#### Work to be completed:
Nothing in the entries may be altered; copy them in full.

#### Data for analysis:

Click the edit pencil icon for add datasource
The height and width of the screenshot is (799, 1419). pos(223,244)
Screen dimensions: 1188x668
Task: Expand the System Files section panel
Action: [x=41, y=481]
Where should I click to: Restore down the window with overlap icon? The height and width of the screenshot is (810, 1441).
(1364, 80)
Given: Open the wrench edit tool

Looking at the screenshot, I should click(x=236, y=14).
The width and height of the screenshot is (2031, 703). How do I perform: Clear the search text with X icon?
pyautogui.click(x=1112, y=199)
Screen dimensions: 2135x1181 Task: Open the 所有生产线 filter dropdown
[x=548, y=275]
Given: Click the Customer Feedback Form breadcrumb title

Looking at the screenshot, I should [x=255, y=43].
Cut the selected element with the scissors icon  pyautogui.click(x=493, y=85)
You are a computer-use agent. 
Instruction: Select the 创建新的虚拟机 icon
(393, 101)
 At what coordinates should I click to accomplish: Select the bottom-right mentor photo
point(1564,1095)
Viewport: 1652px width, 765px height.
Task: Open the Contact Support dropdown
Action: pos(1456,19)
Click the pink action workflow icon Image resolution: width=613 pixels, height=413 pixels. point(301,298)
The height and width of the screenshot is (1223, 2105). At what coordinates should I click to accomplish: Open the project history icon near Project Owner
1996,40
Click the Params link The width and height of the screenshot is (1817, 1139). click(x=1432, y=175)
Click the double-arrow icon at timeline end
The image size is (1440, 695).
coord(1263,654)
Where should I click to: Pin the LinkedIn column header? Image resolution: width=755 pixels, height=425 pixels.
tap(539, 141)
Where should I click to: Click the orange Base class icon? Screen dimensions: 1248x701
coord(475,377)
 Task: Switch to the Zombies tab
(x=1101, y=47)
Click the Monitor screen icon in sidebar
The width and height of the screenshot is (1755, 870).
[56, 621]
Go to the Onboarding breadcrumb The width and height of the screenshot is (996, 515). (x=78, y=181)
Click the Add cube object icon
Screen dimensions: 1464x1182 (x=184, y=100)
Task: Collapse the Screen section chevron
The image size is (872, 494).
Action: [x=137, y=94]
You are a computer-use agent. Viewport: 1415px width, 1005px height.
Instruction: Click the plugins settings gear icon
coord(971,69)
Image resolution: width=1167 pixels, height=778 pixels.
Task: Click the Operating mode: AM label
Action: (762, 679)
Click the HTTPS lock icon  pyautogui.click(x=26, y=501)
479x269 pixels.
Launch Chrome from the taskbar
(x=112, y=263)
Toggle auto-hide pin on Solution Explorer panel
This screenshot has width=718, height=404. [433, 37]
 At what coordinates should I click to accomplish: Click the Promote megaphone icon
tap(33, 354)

#### Result:
Click the edit pencil icon for add datasource
The height and width of the screenshot is (799, 1419). pos(223,244)
Screen dimensions: 1188x668
Task: Expand the System Files section panel
Action: [x=41, y=481]
Where should I click to: Restore down the window with overlap icon? The height and width of the screenshot is (810, 1441).
(1364, 80)
Given: Open the wrench edit tool

Looking at the screenshot, I should click(x=236, y=14).
The width and height of the screenshot is (2031, 703). How do I perform: Clear the search text with X icon?
pyautogui.click(x=1112, y=199)
Screen dimensions: 2135x1181 Task: Open the 所有生产线 filter dropdown
[x=548, y=275]
Given: Click the Customer Feedback Form breadcrumb title

Looking at the screenshot, I should [x=255, y=43].
Cut the selected element with the scissors icon  pyautogui.click(x=493, y=85)
You are a computer-use agent. 
Instruction: Select the 创建新的虚拟机 icon
(393, 101)
 At what coordinates should I click to accomplish: Select the bottom-right mentor photo
point(1564,1095)
Viewport: 1652px width, 765px height.
Task: Open the Contact Support dropdown
Action: pos(1456,19)
Click the pink action workflow icon Image resolution: width=613 pixels, height=413 pixels. point(301,298)
The height and width of the screenshot is (1223, 2105). At what coordinates should I click to accomplish: Open the project history icon near Project Owner
1996,40
Click the Params link The width and height of the screenshot is (1817, 1139). click(x=1432, y=175)
Click the double-arrow icon at timeline end
The image size is (1440, 695).
coord(1263,654)
Where should I click to: Pin the LinkedIn column header? Image resolution: width=755 pixels, height=425 pixels.
tap(539, 141)
Where should I click to: Click the orange Base class icon? Screen dimensions: 1248x701
coord(475,377)
 Task: Switch to the Zombies tab
(x=1101, y=47)
Click the Monitor screen icon in sidebar
The width and height of the screenshot is (1755, 870).
[56, 621]
Go to the Onboarding breadcrumb The width and height of the screenshot is (996, 515). (x=78, y=181)
Click the Add cube object icon
Screen dimensions: 1464x1182 (x=184, y=100)
Task: Collapse the Screen section chevron
The image size is (872, 494).
Action: [x=137, y=94]
You are a computer-use agent. Viewport: 1415px width, 1005px height.
Instruction: Click the plugins settings gear icon
coord(971,69)
Image resolution: width=1167 pixels, height=778 pixels.
Task: Click the Operating mode: AM label
Action: (762, 679)
Click the HTTPS lock icon  pyautogui.click(x=26, y=501)
479x269 pixels.
Launch Chrome from the taskbar
(x=112, y=263)
Toggle auto-hide pin on Solution Explorer panel
This screenshot has width=718, height=404. [433, 37]
 At what coordinates should I click to accomplish: Click the Promote megaphone icon
tap(33, 354)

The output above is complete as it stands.